Toit, infinite resilient application loops (try “catch”)
Toit is a modern high-level language designed specifically for microcontrollers. I’m spending some time at work making use of it these days, and as it’s a younger language, there are not as many resources out there in comparison to others.
In Toit, you could write a very simple hello world application with the following code…
main:
print "Hello world"
Code language: PHP (php)
Say you wanted to get a new name from an external package to say hello to, you might do the following, which would call the method names.next
, which can return a string, and print it to the user.
import somePackage show names
main:
print "Hello world " + names.next
Code language: JavaScript (javascript)
To do this in a loop every second, your code might look something like this…
import somePackage show names
main:
while true:
print "Hello world " + names.next
sleep --ms=500
Code language: JavaScript (javascript)
If you wanted two separate tasks running with their own control flows, you might make use of tasks, and a second loop.
Here we have one that prints a name every 500ms, and one that prints the time every 1s.
import somePackage show names
main:
task:: loopOne
task:: loopTwo
loopOne:
while true:
print "Hello world " + names.next
sleep --ms=500
loopTwo:
while true:
print "Current time " + Time.now.stringify[11..22]
sleep --s=1
Code language: PHP (php)
If names.next
is the sort of thing that might throw an exception, or crash for some other unknown reason, the state of the app might end up a little wonkey, with loopTwo
continuing to print the time, but loopOne
having crashed.
The whole app started in main
will continue running in this situation.
In order to avoid this and keep the loops restarting in case of any unhandled exception, we can wrap them in a try block.
We can abstract this try block away so that it can be used for as many loops as our application has.
import log
main:
log.info "Application starting"
task:: catchAndRestart "loopOne" (:: loopOne)
task:: catchAndRestart "loopTwo" (:: loopTwo)

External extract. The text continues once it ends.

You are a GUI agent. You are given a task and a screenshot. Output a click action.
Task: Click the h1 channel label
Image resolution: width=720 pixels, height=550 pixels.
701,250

log.info "Application started"
catchAndRestart name/string l/Lambda:
while true:
e := catch --trace:
log.info "Running " + name
l.call
if e:
log.error "Caught exception: " + e.stringify
log.info "Restarting " + name
//... Including the same loops as above
Code language: JavaScript (javascript)
I only wrote this little method today, and there might be better ways to achieve it, but right now I quite like it.